• [YOUR ASSIGNMENT]:
Extend the passage below on switching between user mode and kernel mode, starting right after its final sentence.

• [GIVEN TEXT]:
===

High Level Overview Of Switching from Kernel to Usermode (sysret):
-After completing the syscall task, Kernel calls sysret instruction.
– CPU Privilege Level switches to Ring 3.
-Control flow jump to RCX register.
-The process continues the normal flow.
User Mode – Kernel Mode Virtual Memory Address Spaces Relationship
As we have seen before, applications running in User Mode have their own addresses and these addresses are prohibited from being accessed by other User Mode applications. However, there is no such restriction for Kernel Mode. We now know that the CPU Privilege level of the application is changed to Ring 0 during the System Call. But another important detail that needs to be mentioned here is that System Calls do NOT switch the virtual memory map, but Kernel memory is only accessible from Ring 0. Actually, there is no change in the memory mapping of the application during System Call. Another detail that is worth mentioning is User Mode processes have their virtual memory at Low Addresses. However, Kernel has its virtual memory at High Addresses. There is actually a stack mechanic here. We can talk about downward growth as in the same stack, so it is logically the same.

===

• [SUPPLIED DATA]:
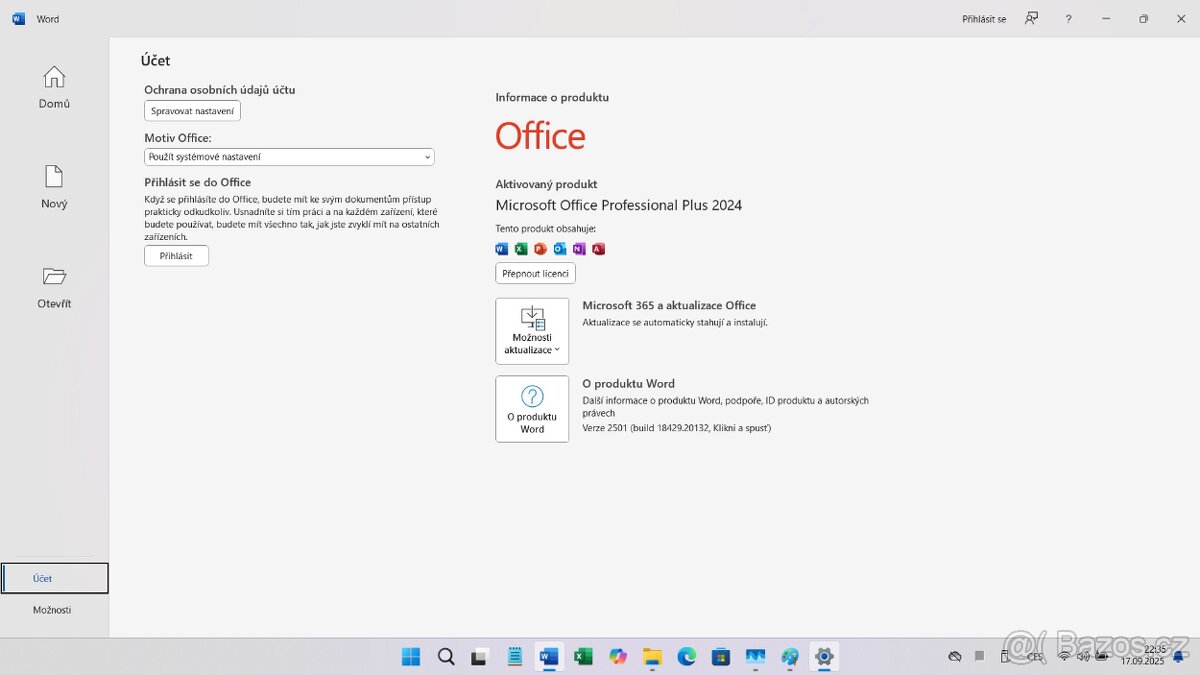Click the PowerPoint icon under product contents
The height and width of the screenshot is (675, 1200).
pyautogui.click(x=540, y=249)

===

• [RESPONSE]:
Linux Device Drivers
As we mentioned in the beginning, this composition, which we call a computer, is formed by the combination of certain parts. As each part has tasks it undertakes, these parts also have certain needs in order to fulfill their duties. In this section we cover Drivers. We take a close look at the Drivers as a whole, as well as examine them from different angles. We explain what they are, what tasks they perform, their classes, and working logic.
Introduction to Device Drivers
First of all, we can say that the CPU is not the only intelligent device in the system. In fact, each part of the computer has certain special abilities in its own way. For example, each hardware component has its own control and status registers (CSRs), which differ between devices. These registers are used to start and stop the device, to initialize it, and to diagnose any problems with it. You can have multiple devices of different types on the computer. But without the drivers, these devices would not function. In other words, all processes, from controlling these different types of devices to managing them and making them workable for the user, are in a way the responsibility of the Device Drivers and they provide various interfaces to the operating system to manage these different types of devices. In fact, The Linux Kernel device drivers are, essentially, a shared library of privileged, memory resident, low-level hardware handling routines. However, the main tasks that they all focus on is to make different types of devices meaningful by abstraction the handling of devices for the end-user, and providing convenience for the user to use directly.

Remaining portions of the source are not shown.